The cast is uniformly spirited and enthusiastic, which goes a long way to selling this bizarre and unsettling material. László Szacsvay, a long-time member of the Katona József Company, mines his vast experience with absurd theatre in his portrayal of the senator. The result is an almost classic performance. While his comic timing is superb, his musical rhythm needs more work. Hats off to director Kriszta Székely for her bold imagining of this work! While some of Noémi Kulcsár’s choreography has not clicked yet, it may improve with time.

 

It may seem unrelated at first, but please hear me out. Molnár Ferenc’s Üvegcípő (The Glass Slipper) receives an attractive and traditional staging at the József Attila Theatre.

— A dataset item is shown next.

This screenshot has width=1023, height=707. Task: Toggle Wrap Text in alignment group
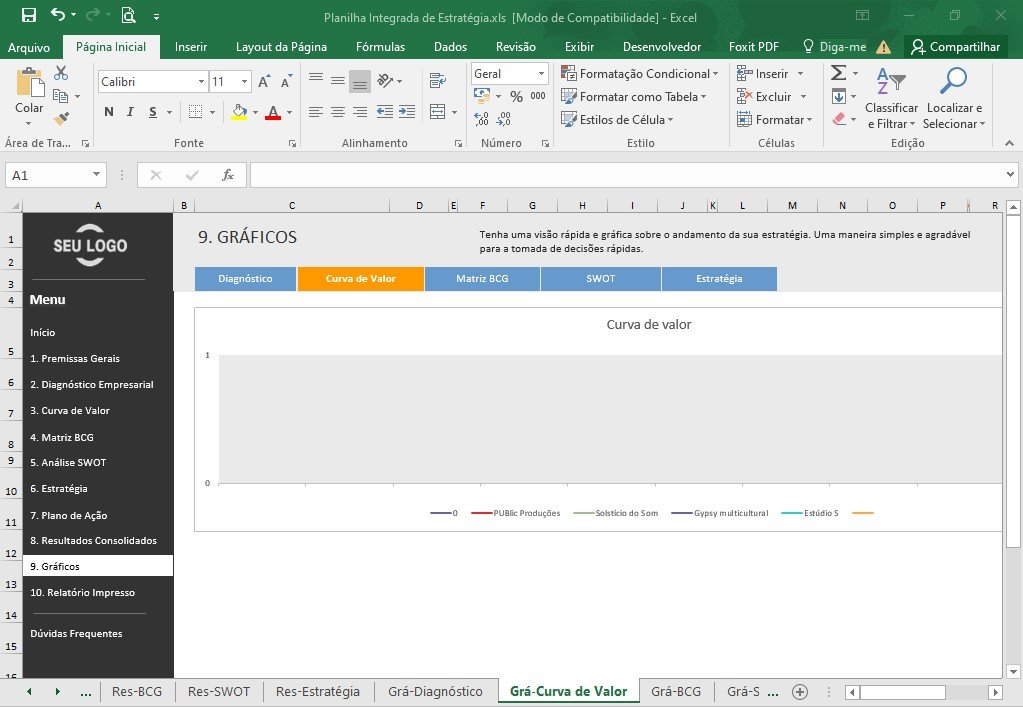(x=437, y=81)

Written in 1924, Glass Slipper ranks among Molnár’s best plays. It is exceptionally well made, effortlessly evoking the milieu of the period’s lower-middle-class boarding houses. There are scenes of powerful drama, and yet they never overwhelm the lighthearted comedy or the compassion shown for all the characters. As the title suggests, this play is a Hungarian version of the Cinderella story, but here the heroine is Irma, an orphaned maid who pines for the middle-aged man that she serves, the gruff carpenter Lajos Sipos.

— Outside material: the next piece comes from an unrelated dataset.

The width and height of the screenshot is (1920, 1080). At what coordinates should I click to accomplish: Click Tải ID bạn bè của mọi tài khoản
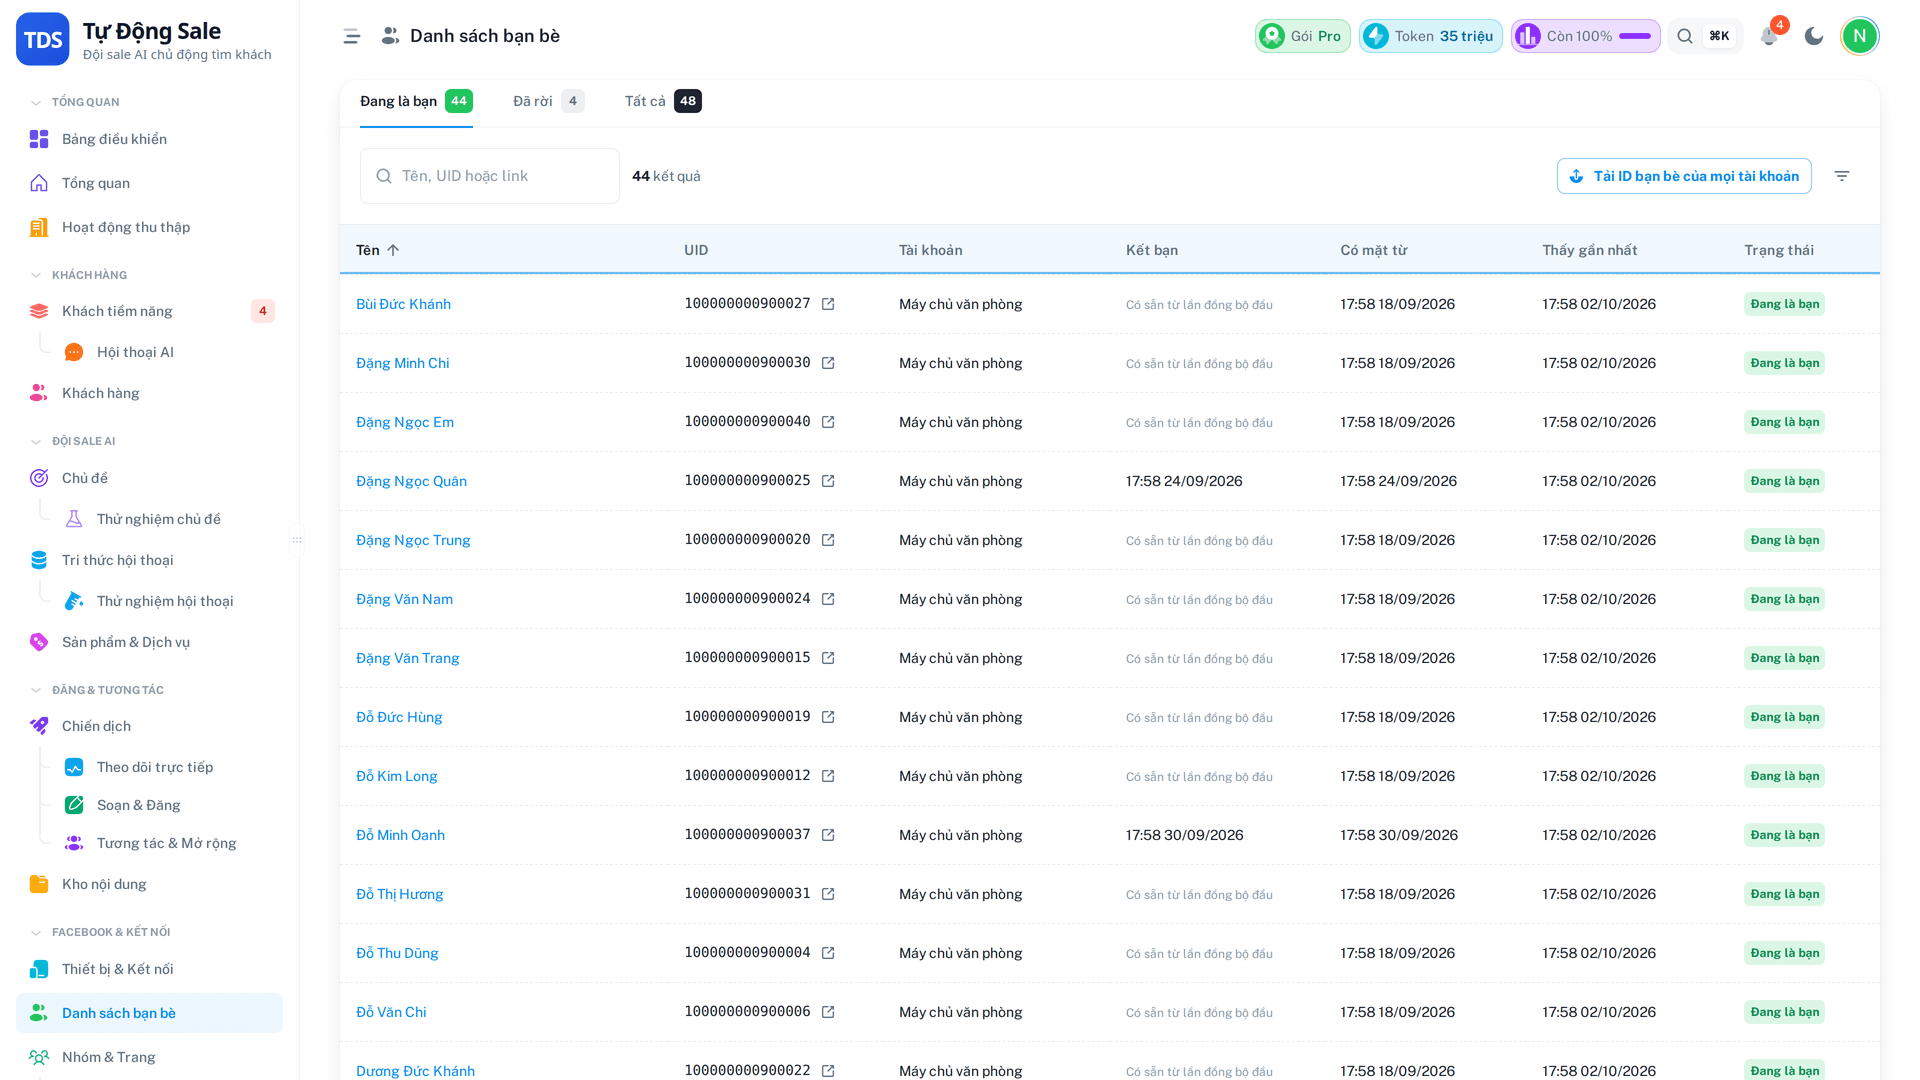pos(1684,176)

There are parallels to the playwright’s life as well. At the time of the play’s composition, Molnár was married to one of the most celebrated actresses of the time, Sári Fedák. Soon afterward, he divorced her to marry another actress, Lili Darvas, who was twenty-five years younger and coincidentally played the role of Irma in the Budapest premiere of Glass Slipper. 

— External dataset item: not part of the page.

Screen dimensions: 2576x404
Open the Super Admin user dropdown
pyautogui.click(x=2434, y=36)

Still fresh in the minds of audiences is the classic musical production from 1962 (later televised), starring Edit Domján and Gábor Agádi, which was characterized by a broad comedic style. More recently, in 2005, Örkény Színház gave the play a more serious, realistic treatment, practically a psychological case study, featuring Gabriella Hámori and László Gálffi in the lead roles. This production at József Attila Színház clearly has the 1962 version in mind. Balázs Horesnyi’s sets are lovingly detailed and make no concessions to the modern trend of minimalism. Some of the staging also recalls the 1962 version, as does Dóra Létay’s cool performance as the landlady Adél, absolutely different from Anikó Für’s vehement interpretation at the Örkény.

Károly Nemcsák makes the role of Sipos his own by playing him with a slow, bear-like physicality. He is harsh towards Irma, but he is also flattered by her attention, and his instinct to protect her betrays his burgeoning love for the girl. As Irma, Réka Thália-Fekete has an appealing presence, but her sunny demeanor makes the character’s devotion to the older Sipos harder to swallow. She is too good to be true. Without Edit Domján’s broad comedy or Gabriella Hámori’s near pathological loneliness, the character begins to resemble an older man’s fantasy. In short, it straineth credibility.